(Given entries begins)

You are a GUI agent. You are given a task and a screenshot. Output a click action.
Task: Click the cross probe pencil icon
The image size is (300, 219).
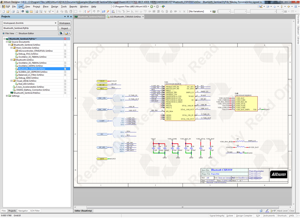[108, 12]
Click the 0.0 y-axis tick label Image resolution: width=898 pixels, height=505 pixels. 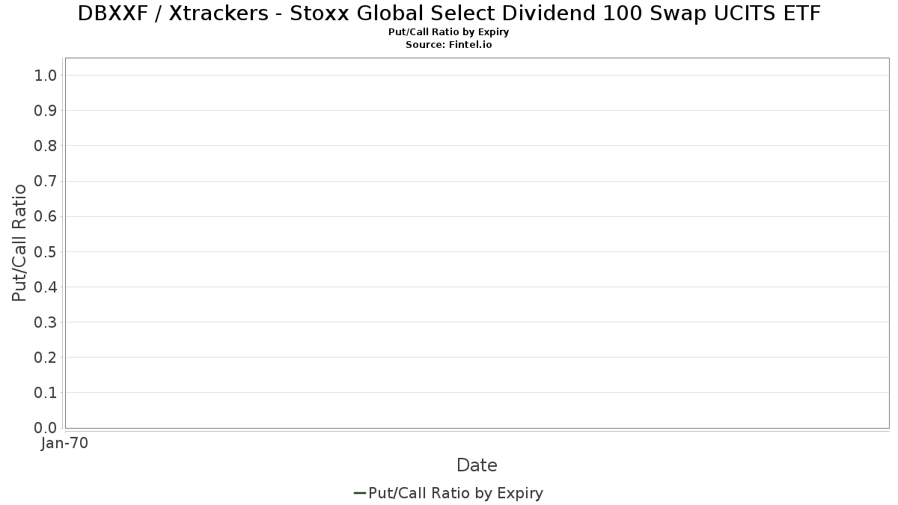[46, 428]
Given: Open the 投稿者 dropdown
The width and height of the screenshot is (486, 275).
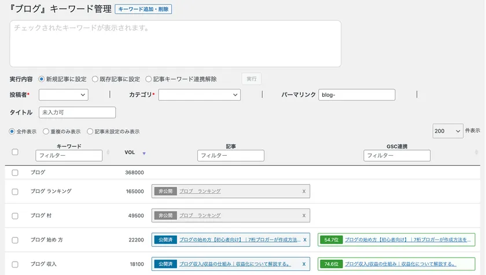Looking at the screenshot, I should [x=63, y=95].
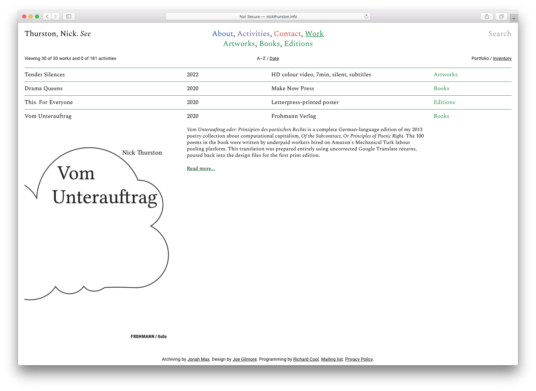Image resolution: width=536 pixels, height=391 pixels.
Task: Open the About menu item
Action: coord(223,34)
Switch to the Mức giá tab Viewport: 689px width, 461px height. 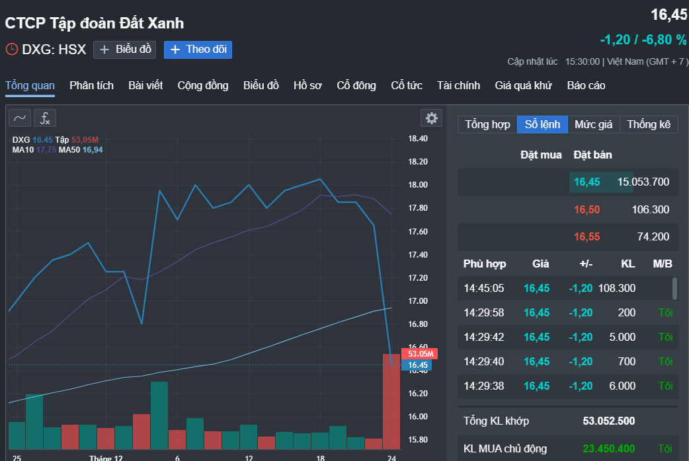593,124
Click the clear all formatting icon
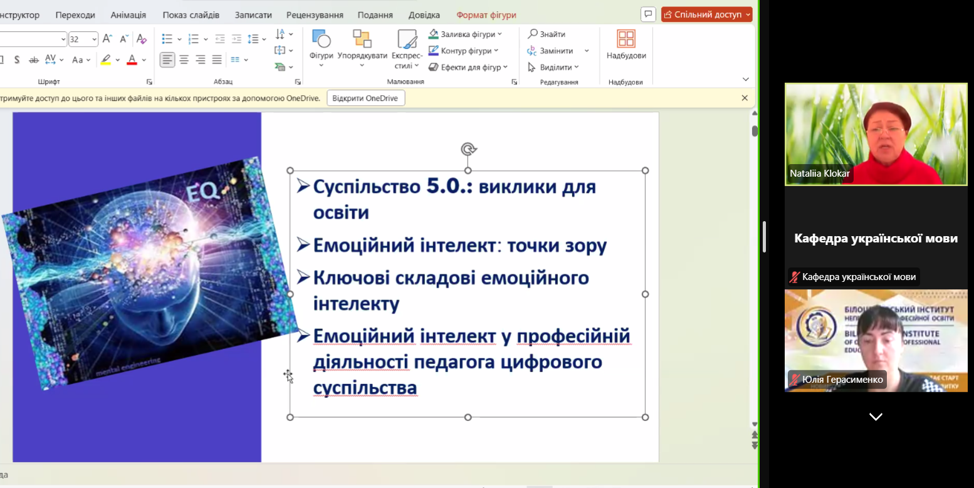 click(142, 39)
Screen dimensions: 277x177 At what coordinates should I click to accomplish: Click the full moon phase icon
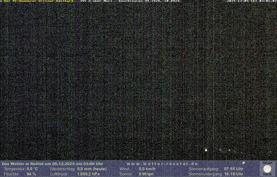click(x=267, y=169)
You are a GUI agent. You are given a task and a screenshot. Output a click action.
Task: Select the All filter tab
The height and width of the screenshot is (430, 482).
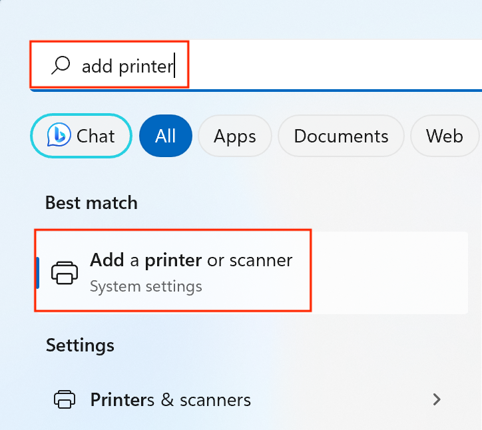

(Given entries ends)

--- Work instructions ---
"Click the clear all formatting icon" marks the first line to be returned; return exactly that line and every line after it through the last line of the listing, omitting pictures.

--- Completed task ---
Click the clear all formatting icon
 click(142, 39)
Screen dimensions: 277x177 At what coordinates should I click to accomplish: Click the full moon phase icon
click(x=267, y=169)
You are a GUI agent. You are given a task and a screenshot. Output a click action.
Task: Select the All filter tab
The height and width of the screenshot is (430, 482).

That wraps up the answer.